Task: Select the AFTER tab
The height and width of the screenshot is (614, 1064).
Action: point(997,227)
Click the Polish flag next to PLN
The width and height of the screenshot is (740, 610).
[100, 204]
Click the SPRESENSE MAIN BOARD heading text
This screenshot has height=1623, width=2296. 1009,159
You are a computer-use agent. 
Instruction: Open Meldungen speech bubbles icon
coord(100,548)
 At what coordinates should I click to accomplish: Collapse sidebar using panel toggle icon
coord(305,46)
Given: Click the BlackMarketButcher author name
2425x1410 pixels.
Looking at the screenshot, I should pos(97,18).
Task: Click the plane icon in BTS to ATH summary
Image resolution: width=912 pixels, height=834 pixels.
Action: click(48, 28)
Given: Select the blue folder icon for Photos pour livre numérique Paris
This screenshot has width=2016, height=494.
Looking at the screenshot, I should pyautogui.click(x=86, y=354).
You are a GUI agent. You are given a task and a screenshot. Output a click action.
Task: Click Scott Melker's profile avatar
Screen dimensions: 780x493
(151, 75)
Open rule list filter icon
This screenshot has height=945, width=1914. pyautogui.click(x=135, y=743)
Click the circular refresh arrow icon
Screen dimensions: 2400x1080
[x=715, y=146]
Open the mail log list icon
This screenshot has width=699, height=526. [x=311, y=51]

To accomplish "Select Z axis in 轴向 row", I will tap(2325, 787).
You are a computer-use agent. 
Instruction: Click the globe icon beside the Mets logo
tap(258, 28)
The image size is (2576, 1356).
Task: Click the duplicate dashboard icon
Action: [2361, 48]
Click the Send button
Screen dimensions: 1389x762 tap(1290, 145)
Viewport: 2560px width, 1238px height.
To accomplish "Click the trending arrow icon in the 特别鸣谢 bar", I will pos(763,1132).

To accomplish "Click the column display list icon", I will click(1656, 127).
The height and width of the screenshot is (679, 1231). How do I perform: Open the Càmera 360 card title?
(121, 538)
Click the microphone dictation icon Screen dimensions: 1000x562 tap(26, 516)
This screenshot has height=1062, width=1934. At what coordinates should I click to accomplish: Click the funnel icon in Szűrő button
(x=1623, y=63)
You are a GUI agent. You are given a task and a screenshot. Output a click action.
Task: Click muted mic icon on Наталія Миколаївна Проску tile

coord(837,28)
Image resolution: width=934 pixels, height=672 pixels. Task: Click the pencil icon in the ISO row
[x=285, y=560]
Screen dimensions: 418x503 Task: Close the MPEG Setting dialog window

____________________

Descripción de tarea: Copia todas las líneas de los registros anteriores sin ningún cambio.

Respuesta:
Task: Select the AFTER tab
The height and width of the screenshot is (614, 1064).
Action: point(997,227)
Click the Polish flag next to PLN
The width and height of the screenshot is (740, 610).
[100, 204]
Click the SPRESENSE MAIN BOARD heading text
This screenshot has height=1623, width=2296. 1009,159
You are a computer-use agent. 
Instruction: Open Meldungen speech bubbles icon
coord(100,548)
 At what coordinates should I click to accomplish: Collapse sidebar using panel toggle icon
coord(305,46)
Given: Click the BlackMarketButcher author name
2425x1410 pixels.
Looking at the screenshot, I should pos(97,18).
Task: Click the plane icon in BTS to ATH summary
Image resolution: width=912 pixels, height=834 pixels.
Action: click(48, 28)
Given: Select the blue folder icon for Photos pour livre numérique Paris
This screenshot has width=2016, height=494.
Looking at the screenshot, I should pyautogui.click(x=86, y=354).
You are a GUI agent. You are given a task and a screenshot. Output a click action.
Task: Click Scott Melker's profile avatar
Screen dimensions: 780x493
(151, 75)
Open rule list filter icon
This screenshot has height=945, width=1914. pyautogui.click(x=135, y=743)
Click the circular refresh arrow icon
Screen dimensions: 2400x1080
[x=715, y=146]
Open the mail log list icon
This screenshot has width=699, height=526. [x=311, y=51]

To accomplish "Select Z axis in 轴向 row", I will tap(2325, 787).
You are a computer-use agent. 
Instruction: Click the globe icon beside the Mets logo
tap(258, 28)
The image size is (2576, 1356).
Task: Click the duplicate dashboard icon
Action: [2361, 48]
Click the Send button
Screen dimensions: 1389x762 tap(1290, 145)
Viewport: 2560px width, 1238px height.
To accomplish "Click the trending arrow icon in the 特别鸣谢 bar", I will pos(763,1132).

To accomplish "Click the column display list icon", I will click(1656, 127).
The height and width of the screenshot is (679, 1231). How do I perform: Open the Càmera 360 card title?
(121, 538)
Click the microphone dictation icon Screen dimensions: 1000x562 tap(26, 516)
This screenshot has height=1062, width=1934. At what coordinates should I click to accomplish: Click the funnel icon in Szűrő button
(x=1623, y=63)
You are a GUI agent. You are given a task and a screenshot. Output a click action.
Task: Click muted mic icon on Наталія Миколаївна Проску tile

coord(837,28)
Image resolution: width=934 pixels, height=672 pixels. Task: Click the pencil icon in the ISO row
[x=285, y=560]
Screen dimensions: 418x503 Task: Close the MPEG Setting dialog window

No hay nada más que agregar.